To limit the risk of unauthorized individuals accessing sensitive information, organizations should encrypt sensitive data both in transit and at rest, implement multi-factor authentication, and secure network connections.
Secure video conference
Video conferencing services have seen a boom thanks to the pandemic as all originally in-person meetings have moved to the virtual world. Organizations should create guidelines for using video conferencing services, such as what software to use and how to secure the connection.
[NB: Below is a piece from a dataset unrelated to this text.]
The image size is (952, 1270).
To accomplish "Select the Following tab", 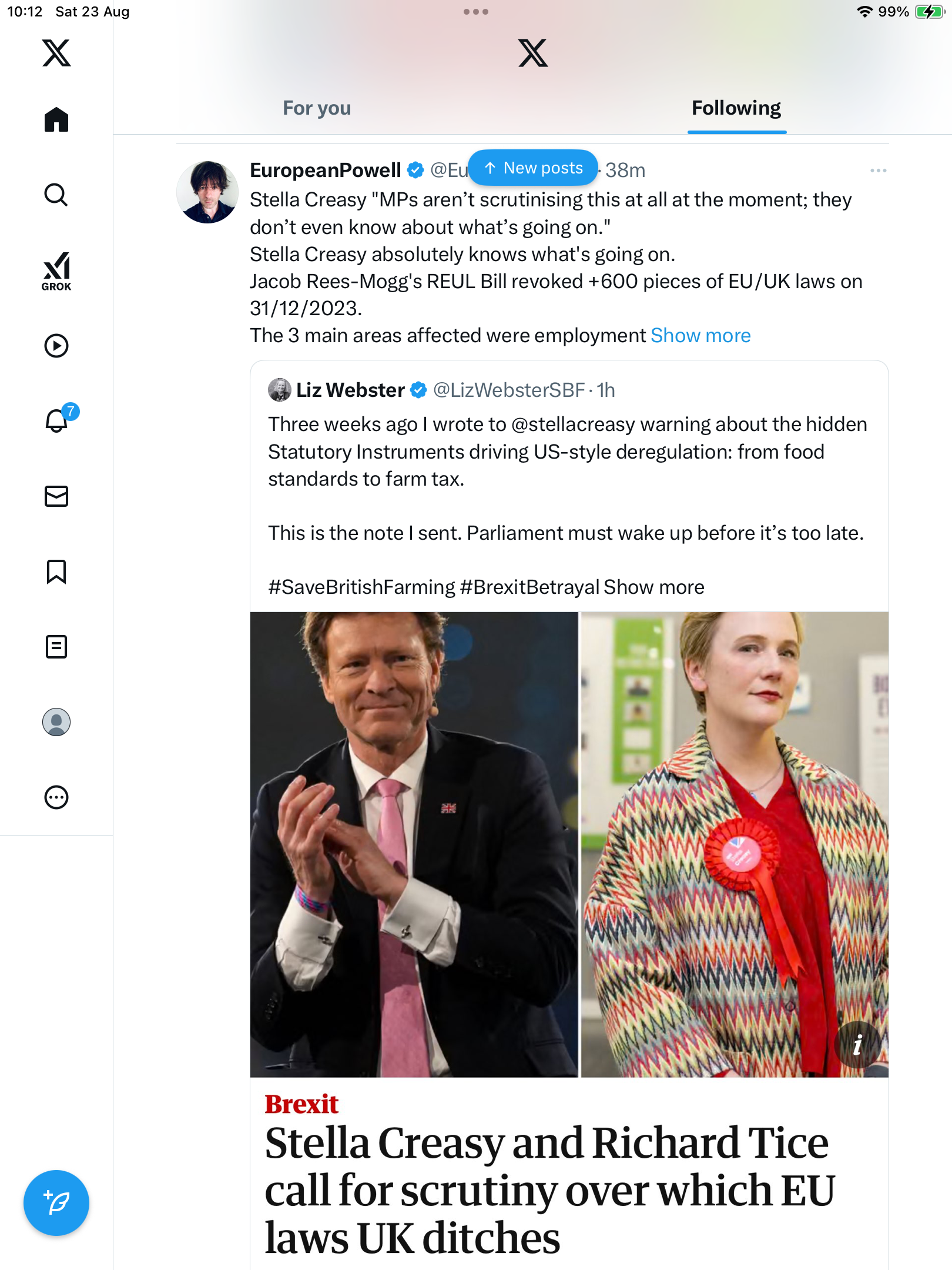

More specifically, it is advisable to use software that has robust security features, including end-to-end encryption and password protection for calls, which will protect your confidential data from prying eyes. It goes without saying that video conferencing software needs to be kept up to date with the latest security updates to ensure that any gaps in the software are patched quickly.
Software and people
We would be remiss not to mention that forgoing reliable multi-layered security software on devices that have access to corporate systems is a recipe for disaster. Such software, especially when managed by the company’s IT or security team, can save everyone a lot of headaches and, ultimately, time and money. Among other things, this can provide protection against the latest malware threats, protect company data even if the device is lost, and ultimately help system administrators keep devices compliant with company security policies.
Ensuring devices and data are backed up regularly (and testing backups) and providing security awareness training to staff are other simple solutions – technical controls wouldn’t be complete if employees didn’t understand the increased risks that come with them. use of personal devices for work.